What you need to do. Return the following from the records below: each line, word for word, starting with the line that contains "You are a computer-use agent." and going on through the line that contains "Instruction: Switch to", with nothing outside that range.

Data records.
__________

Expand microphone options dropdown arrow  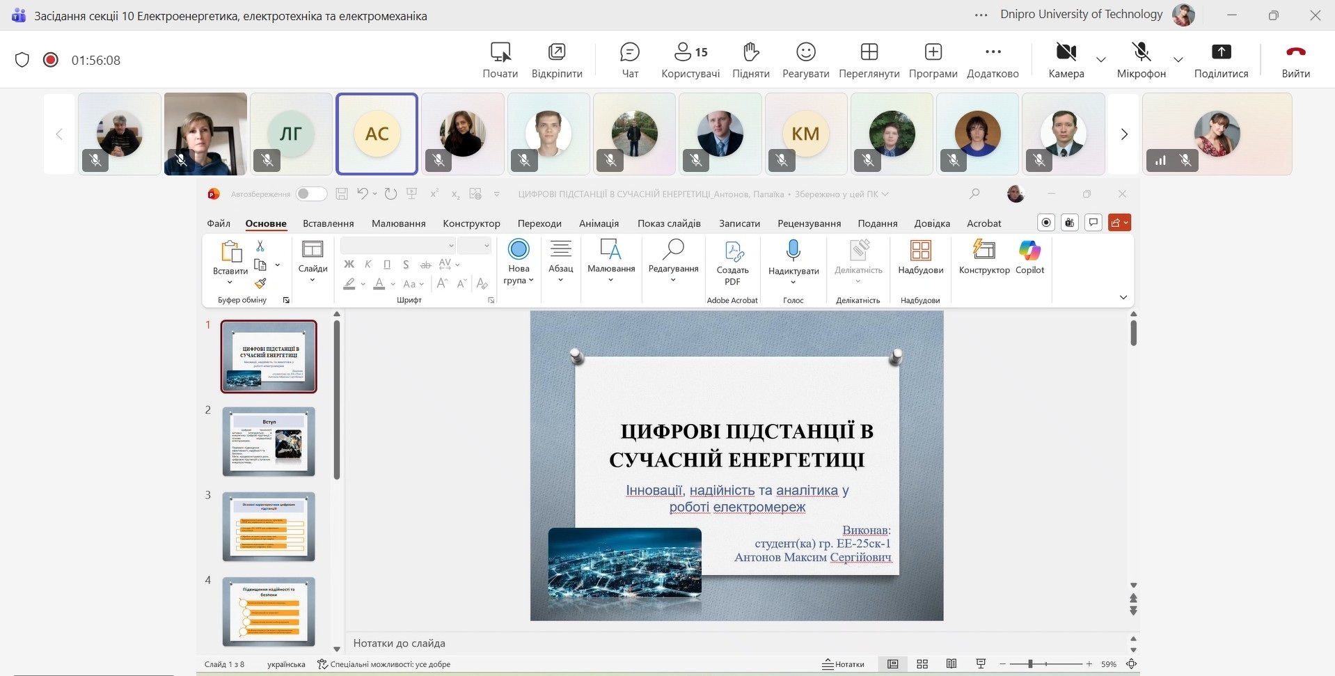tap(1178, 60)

__________

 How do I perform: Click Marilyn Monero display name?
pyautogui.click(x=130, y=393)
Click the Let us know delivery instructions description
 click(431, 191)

__________

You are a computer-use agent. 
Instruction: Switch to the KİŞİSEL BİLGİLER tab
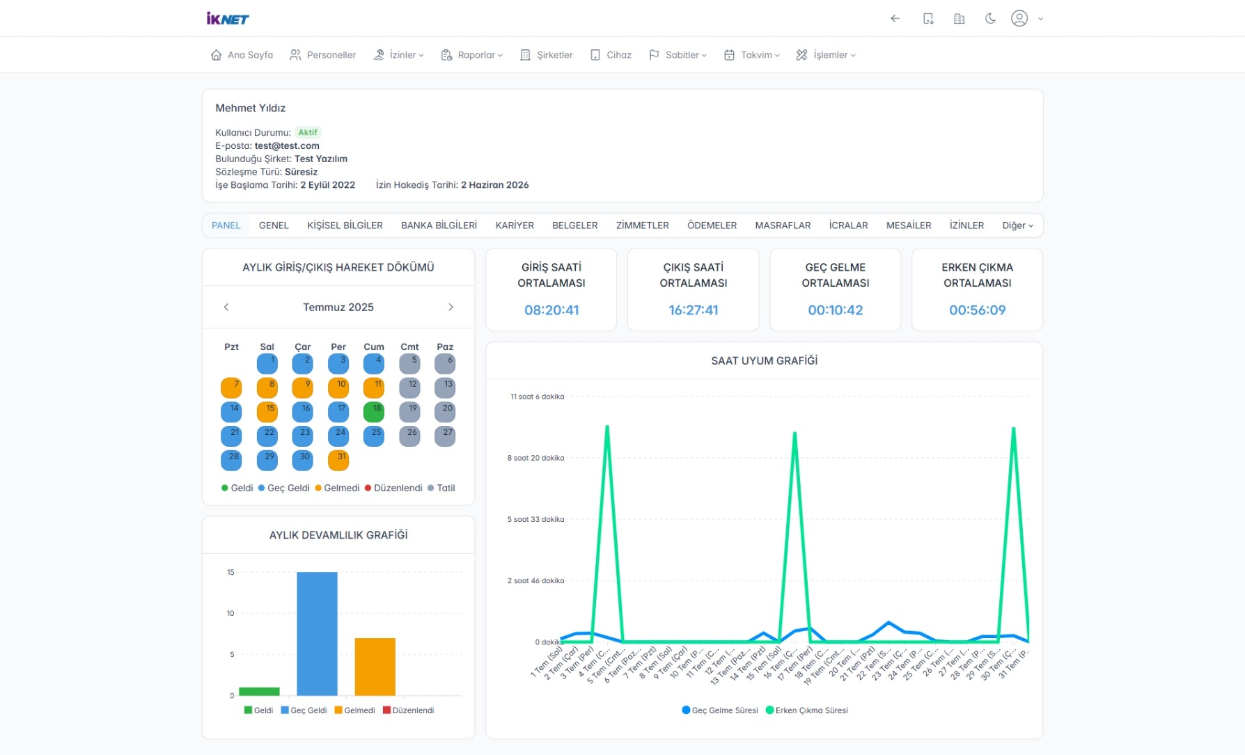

__________

Task result.
You are a computer-use agent. 
Instruction: Switch to the KİŞİSEL BİLGİLER tab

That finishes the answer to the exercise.